Jowzynkyn - Jun 26, 2023 11:44 am Date Climbed: Jun 25, 2023
Early Summer Clear Skies, lots of bushwhacking
Trail 34, 3 hrs 10 min up and 2 hrs 20 min down. 6 hrs C2C. Still lots of snow in late June, the first 2 miles/last 2 are very easy class 1 hiking, at ~4,600 feet the snow overtakes the trail. Managed to stay on trail until ~5,000. After that lots of bushwhacking and guestimating from the Wapiki/Lemei junction to 5,600. The class 3 gully is quick and easy, a little loose on the way down but nothing too difficult. The views of the "Diamond Four" are worth the summit for this one, and the Wapiki Lake view too!
Jerry L - Sep 4, 2012 11:26 pm Date Climbed: Sep 3, 2012
did it
Took trail 33 to 34 and went up the southern chute. Beautiful views of all the volcanoes.
Redwic - Aug 20, 2012 2:20 am Date Climbed: Aug 19, 2012
Very Nice!!!
Paul M. and I did this one together. It was the first of two wilderness highpoints we reached that day. The upper scramble was fun, and the weather and views were spectacular.
Excellent day with a tinge of fall in the air. Used Trail #33 and east side gully. Berry crop above 4,000 ft didn't make it this year. Snow melt was too late. Some bugs, but not bad. 5 hrs RT without having to hurry much. WA P2k 79/144
adamschneider - Oct 11, 2010 2:49 am Date Climbed: Oct 2, 2010
Up the NW ridge, down the E gully
Did the "usual" route, up the northwest side and down the east.
I wanted to make a note that finding the approach to that northwest ridge is tricky: coming from the west, you have to leave the Lemei Trail pretty early. There's a faint trail through a meadow (at N46.0233, W121.765) that goes up into the woods and then mostly disappears, but that's where you want to be. (If the Lemei Trail brings you to an open area where you can see scree slopes below the northern cliffs, you've missed the turnoff.)
ericnoel - Sep 22, 2007 10:21 am Date Climbed: Sep 21, 2007
Trail #33
This was an excellent hike. The berries were in season, the sky was blue and the bugs were gone. The scramble is quite easy, not even really much of a scramble via the scree gully. The scree is loose, but that's nothing new in WA.
BSPclimber - Jul 10, 2007 1:39 am Date Climbed: Jul 9, 2007
Trail 33 to East gully
With my son. Started at 3, summit at 4:40, back down at 4:45, to the car at 6:05. Nice hike and fun scramble up the northeast gulley, tempered somewhat by an unbelievable amount of bugs. They were at their worst near the top on the scramble. Looks like this would be even better in the fall when the bugs die out. Nice and clear weather, a bit warm but not unbearably so.
donhaller3 - Feb 26, 2007 3:52 am Date Climbed: Sep 10, 1994
Ambiguity!
Son Mike and I backpacked in from Placid Lk. trailhead (29?) then to Lake Chenamus, followed the abandonded but easy to follow trail SE to a pt between Acker and Elk lakes, cut eastward, and found a pleasant campsite near an intermittent streambed. Beautiful huckleberry foliage and ripe berries everywhere, like walking through a berry winery. Every bird and mammal scat was berry colored, even the coyotes.

:: Data records ::
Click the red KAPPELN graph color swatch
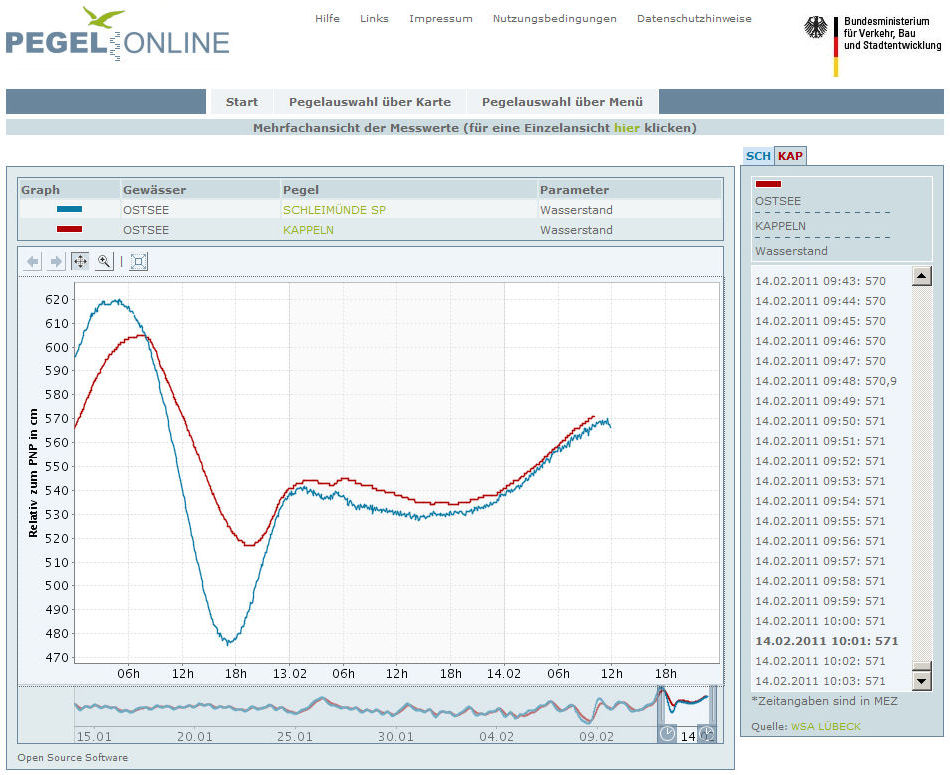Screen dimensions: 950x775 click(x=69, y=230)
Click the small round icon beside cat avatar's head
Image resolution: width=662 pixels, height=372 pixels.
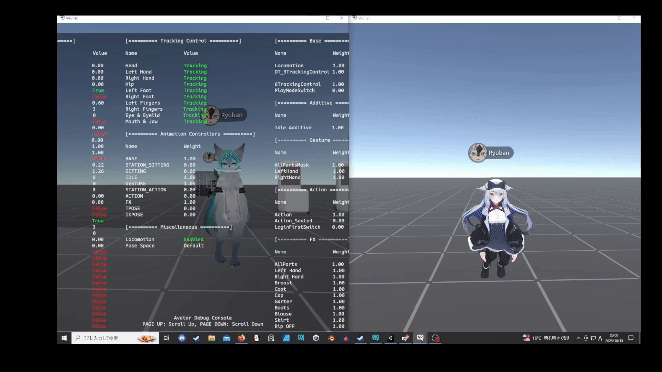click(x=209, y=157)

==

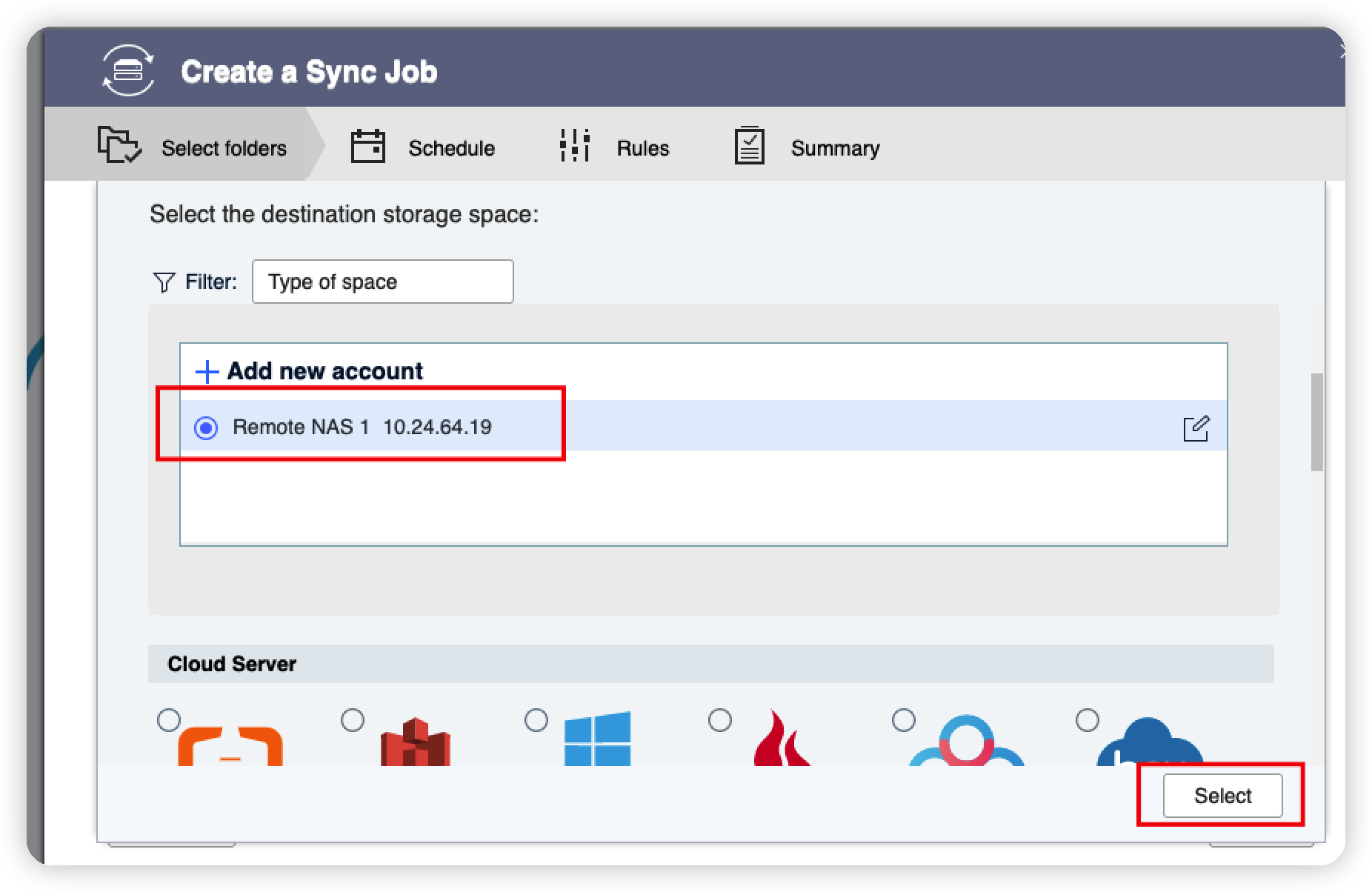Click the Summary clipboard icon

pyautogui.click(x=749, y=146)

* * *

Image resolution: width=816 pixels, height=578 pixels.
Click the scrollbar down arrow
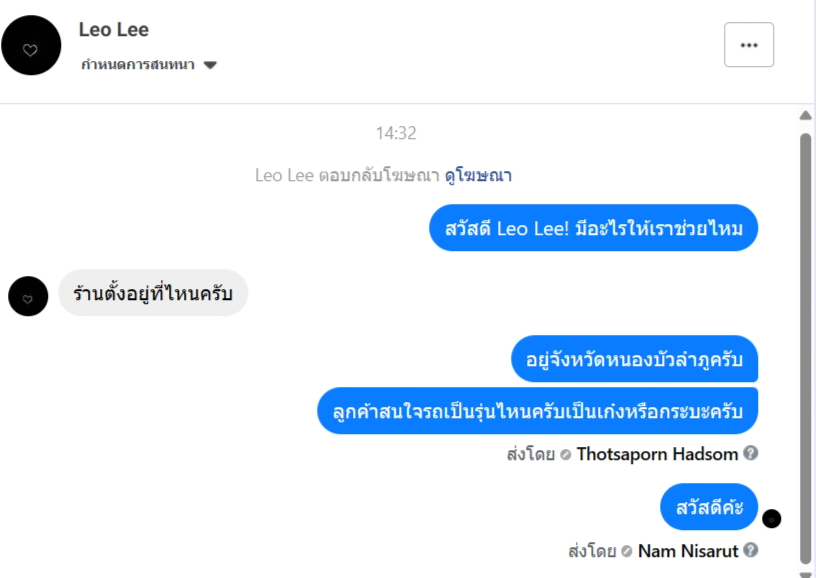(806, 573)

:: To-do list ::
**1.** Answer these about the climbing log:
(a) How long did Jowzynkyn's climb up take?
(b) Which side did adamschneider go up?
(c) Who climbed with BSPclimber?
**2.** Rewrite the part of the climbing log starting at "Redwic - Aug" and ending at "views were spectacular.", replacing "spectacular" with "stunning".

:: Outputs by task ::
**1.**
(a) 3 hrs 10 min
(b) The northwest side
(c) BSPclimber's son

**2.**
Redwic - Aug 20, 2012 2:20 am Date Climbed: Aug 19, 2012
Very Nice!!!
Paul M. and I did this one together. It was the first of two wilderness highpoints we reached that day. The upper scramble was fun, and the weather and views were stunning.